- **Task to carry out**: In the material below, identify each line bearing the word "computer". Reproduce those lines.

+ + +

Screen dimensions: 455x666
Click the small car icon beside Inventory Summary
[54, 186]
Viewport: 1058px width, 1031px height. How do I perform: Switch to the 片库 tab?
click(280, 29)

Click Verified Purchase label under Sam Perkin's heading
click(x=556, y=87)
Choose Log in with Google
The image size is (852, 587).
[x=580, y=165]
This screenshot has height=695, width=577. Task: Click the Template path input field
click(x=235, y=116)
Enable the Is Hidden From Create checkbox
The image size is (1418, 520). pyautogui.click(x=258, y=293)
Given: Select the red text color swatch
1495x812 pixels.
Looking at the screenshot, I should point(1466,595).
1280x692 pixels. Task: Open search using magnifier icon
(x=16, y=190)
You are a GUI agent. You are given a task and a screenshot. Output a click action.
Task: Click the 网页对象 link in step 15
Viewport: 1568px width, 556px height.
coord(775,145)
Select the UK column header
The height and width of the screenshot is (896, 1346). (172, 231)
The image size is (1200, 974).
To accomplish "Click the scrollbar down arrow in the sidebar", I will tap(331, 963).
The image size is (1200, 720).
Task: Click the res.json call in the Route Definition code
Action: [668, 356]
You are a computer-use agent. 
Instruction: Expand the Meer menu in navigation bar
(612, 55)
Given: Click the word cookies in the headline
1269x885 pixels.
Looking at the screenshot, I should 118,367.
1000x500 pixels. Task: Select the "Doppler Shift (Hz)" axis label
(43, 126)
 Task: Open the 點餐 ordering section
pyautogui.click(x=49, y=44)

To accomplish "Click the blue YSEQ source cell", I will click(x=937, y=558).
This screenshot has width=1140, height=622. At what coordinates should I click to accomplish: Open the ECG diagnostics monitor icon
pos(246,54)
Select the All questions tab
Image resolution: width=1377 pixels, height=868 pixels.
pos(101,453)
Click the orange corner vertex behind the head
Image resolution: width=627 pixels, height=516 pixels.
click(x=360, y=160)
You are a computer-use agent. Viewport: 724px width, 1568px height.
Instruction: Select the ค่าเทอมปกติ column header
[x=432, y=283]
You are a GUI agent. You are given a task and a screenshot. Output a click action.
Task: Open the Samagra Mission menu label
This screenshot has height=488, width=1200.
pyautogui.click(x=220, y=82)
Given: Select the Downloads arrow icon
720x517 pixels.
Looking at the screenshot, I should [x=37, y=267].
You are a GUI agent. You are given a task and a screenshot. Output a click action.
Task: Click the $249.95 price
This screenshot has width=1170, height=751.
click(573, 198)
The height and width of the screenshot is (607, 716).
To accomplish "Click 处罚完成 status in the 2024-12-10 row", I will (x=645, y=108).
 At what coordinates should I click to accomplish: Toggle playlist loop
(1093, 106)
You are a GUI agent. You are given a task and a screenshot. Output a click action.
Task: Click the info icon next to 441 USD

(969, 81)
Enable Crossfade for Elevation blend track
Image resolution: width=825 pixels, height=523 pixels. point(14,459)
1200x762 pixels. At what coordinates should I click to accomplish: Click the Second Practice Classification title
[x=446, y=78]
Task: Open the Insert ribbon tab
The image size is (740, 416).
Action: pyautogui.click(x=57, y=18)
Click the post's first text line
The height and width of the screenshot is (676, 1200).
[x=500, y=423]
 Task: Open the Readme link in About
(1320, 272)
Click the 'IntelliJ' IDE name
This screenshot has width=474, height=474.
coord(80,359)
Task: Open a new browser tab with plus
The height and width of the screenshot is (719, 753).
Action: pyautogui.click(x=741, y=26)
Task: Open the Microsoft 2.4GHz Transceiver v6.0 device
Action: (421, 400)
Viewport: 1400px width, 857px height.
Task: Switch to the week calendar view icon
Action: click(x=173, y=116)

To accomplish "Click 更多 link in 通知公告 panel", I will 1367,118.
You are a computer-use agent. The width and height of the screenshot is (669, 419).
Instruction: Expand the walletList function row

+ + +

- **Reply**:
You are a computer-use agent. 
You are a computer-use agent. Viewport: 724px width, 1568px height.
You are a computer-use agent. The width and height of the screenshot is (669, 419).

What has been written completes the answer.